Carl Edwards, who is expected to announce today that he won't race in 2017, won 28 races over a 13-season NASCAR Cup career. But, as much as anything else, Edwards will be known for the class and decency he showed after coming agonizingly close to winning two championships.
Edwards, 37, will likely be replaced in the No. 19 Toyota by Daniel Suarez, who won last season's Xfinity Series championship.
Two news conferences — presumably for Edwards and Suarez — are scheduled for today at Joe Gibbs Racing's Huntersville headquarters. News of Edwards' stepping away was first reported Tuesday by Fox Sports.
Edwards was one of four drivers who made the final four of the Chase in 2016. He also led the points standings heading into the 2011 season finale at Homestead-Miami Speedway but lost a memorable race and points battle against Tony Stewart.
Edwards is the third NASCAR star to retire over the past two seasons. Jeff Gordon retired after the 2015 season (although he drove several races as a substitute driver for Dale Earnhardt Jr. last season). Tony Stewart retired after the 2016 season.
Edwards will be remembered for celebrating his victories by doing a back flip off his car. Ironically, he elected not to do the flip after winning what could be the final race of his career in November at Texas Motor Speedway due to wet conditions. Edwards' final back flip came after he won at Richmond last April.
Texas Motor Speedway president Eddie Gossage compared Edwards' decision to the retirement of former Detroit Lions running back Barry Sanders.
"Shocking and with loads of ability and time left in a very successful career," Gossage said in a statement. "Everyone, rightfully, expected Carl to win both races and championships. I talked to Carl about a month ago and he didn't give any indication he was considering this. It is a shock that just doesn't seem real."
Although Edwards didn't win a championship, he finished second twice (in 2008 and 2011) and fourth in 2016.
He came up short in 2011 to Stewart in an epic season finale at Homestead. In what was then another version of the Chase, Stewart beat Edwards, who entered the race with a three-point lead and started on the pole, for the title. Stewart battled from behind for much of the race, and would win for the fifth time in 10 Chase races. Those five victories gave Stewart the championship through a tiebreaker after they finished tied atop the point standings.

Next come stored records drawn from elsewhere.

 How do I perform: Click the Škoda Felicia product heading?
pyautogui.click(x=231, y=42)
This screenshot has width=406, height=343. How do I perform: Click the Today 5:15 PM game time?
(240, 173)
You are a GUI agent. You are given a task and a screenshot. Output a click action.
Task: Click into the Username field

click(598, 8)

"That's as hard as I can drive," Edwards said after the race, in which he led a race-high 117 laps. "Give Tony and those guys the credit. That's all I got at the end."
Edwards clinched a spot in last season's final four by winning at Texas. Edwards was leading at Homestead with 10 laps left when he inexplicably wrecked Joey Logano during a restart, knocking them both out of contention (although Logano rallied to finish fourth).

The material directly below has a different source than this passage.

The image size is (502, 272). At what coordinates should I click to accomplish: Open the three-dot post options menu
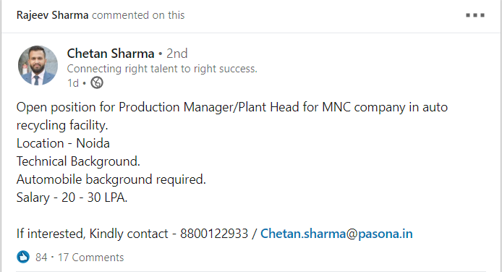[475, 15]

Edwards took responsibility for the accident and even went to Logano's pit stall to shake hands with crew chief Todd Gordon.
"I just wanted to make sure he knew that was just hard racing, in my opinion, and that's hard racing and I wished them luck," said Edwards, who added that he didn't apologize to Gordon.
After the final race — after Edwards had once again come so close to winning the championship — he said:
"I am telling you, this team is going to be on fire next year. You watch out. This is going to be awesome."